DIRECTION 1
According to the election commentary, how many Americans went to the polls?
DIRECTION 2
Reproduce a passage from the election commentary word for word: begin at the words "Congratulations, President Obama!" and stop after "of the campaign.".
DIRECTION 3
Write what comes next in the election commentary, picking up after its final sentence.

TEXT EXCERPT

“We the People” may be a cantankerous, outrageous, contentious bunch at times — but, oh my, we surely do love our freedom! And the bedrock of freedom is the ability to vote. More than 100 million Americans went to the polls yesterday (or earlier in some states) to exercise their right to vote and fulfill the most important duty of citizenship. The vote for president was close, and many people thought we’d still be waiting to know the results this morning. In fact, the result was clear by midnight: President Barack Obama won the election, earning a second term in the White House.
Congratulations, President Obama!
One of the great strengths of our democratic process is the strong tradition of gracious, peaceful concession of defeat. Republican Nominee Mitt Romney stepped up to the moment last night, eschewing any thought of a protracted challenge to the election results in the so-called “battleground states,” and instead, he conceded the election he so dearly wanted to win. Thank you, Mitt Romney, for sparing the nation any extension of the bitterness of the campaign.

GIVEN DATA

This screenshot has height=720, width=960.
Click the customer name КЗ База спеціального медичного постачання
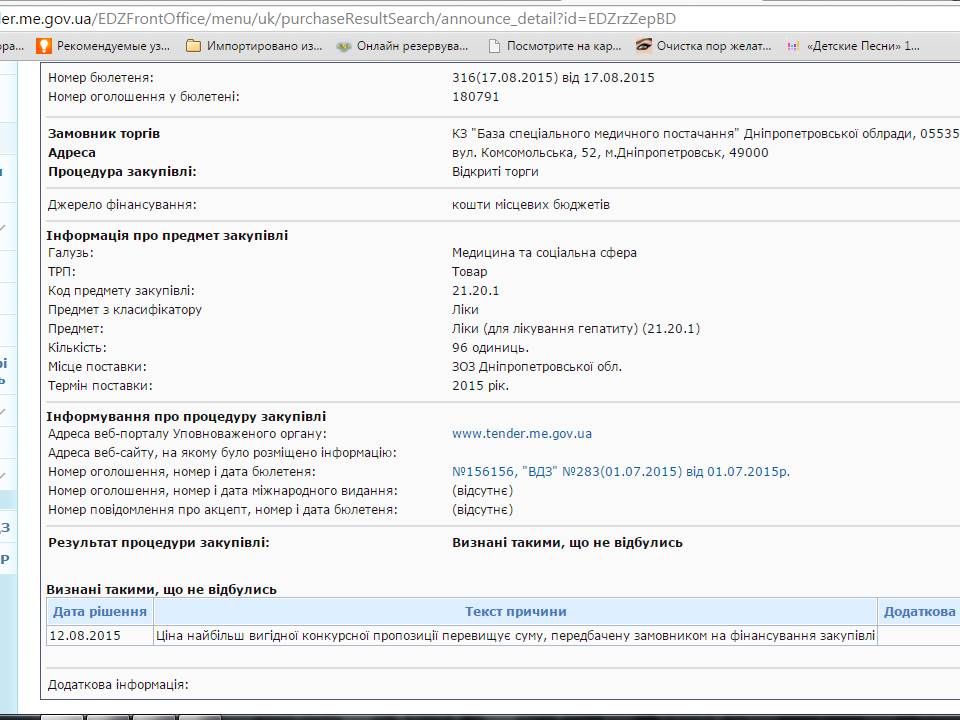[680, 134]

OUTPUT 1
More than 100 million

OUTPUT 2
Congratulations, President Obama!
One of the great strengths of our democratic process is the strong tradition of gracious, peaceful concession of defeat. Republican Nominee Mitt Romney stepped up to the moment last night, eschewing any thought of a protracted challenge to the election results in the so-called “battleground states,” and instead, he conceded the election he so dearly wanted to win. Thank you, Mitt Romney, for sparing the nation any extension of the bitterness of the campaign.

OUTPUT 3
The electoral map tells us that we remain a deeply divided nation. The popular vote as of this morning looks very close, Obama with 59.3 million, Romney with 56.8 million. The electoral college votes are more decisive, 303 to 206. We can all give a sigh of relief that we did not have to revisit the mess of 2000, as some had feared, in which Al Gore won the popular vote but George Bush won the election after the Supreme Court awarded Florida’s electoral votes to Bush. That election remains a blot on the democratic process, and the fundamental problem of the electoral college in the modern age remains. A handful of states should not have such a powerful grip on the results of any national election.
President Obama deserves credit for even wanting a second term. The list of challenges we face as a nation is daunting; the prospect of four more years of a divided Congress is depressing. The People now expect the president and the lawmakers at the other end of Pennsylvania Avenue to blow up the gridlock and find ways to work together for the good of the nation.
Commentators this morning seem to be in agreement that the pattern of the election not only for the presidency but also on various state races and referendums seems to be a repudiation of the most extreme ideologies — represented in the Tea Party, e.g., — that are a big reason for the gridlock on Congress. Let’s hope that the president and all of the elected officials now have the backbone to stare down the extremists and come together to fulfill their promises to achieve effective financial and economic solutions for this nation, to avoid the threat of sequestration and the “fiscal cliff,” to expand job opportunities, rescue homeowners, and rebuild the nation’s intellectual infrastructure through improving educational opportunities at all levels.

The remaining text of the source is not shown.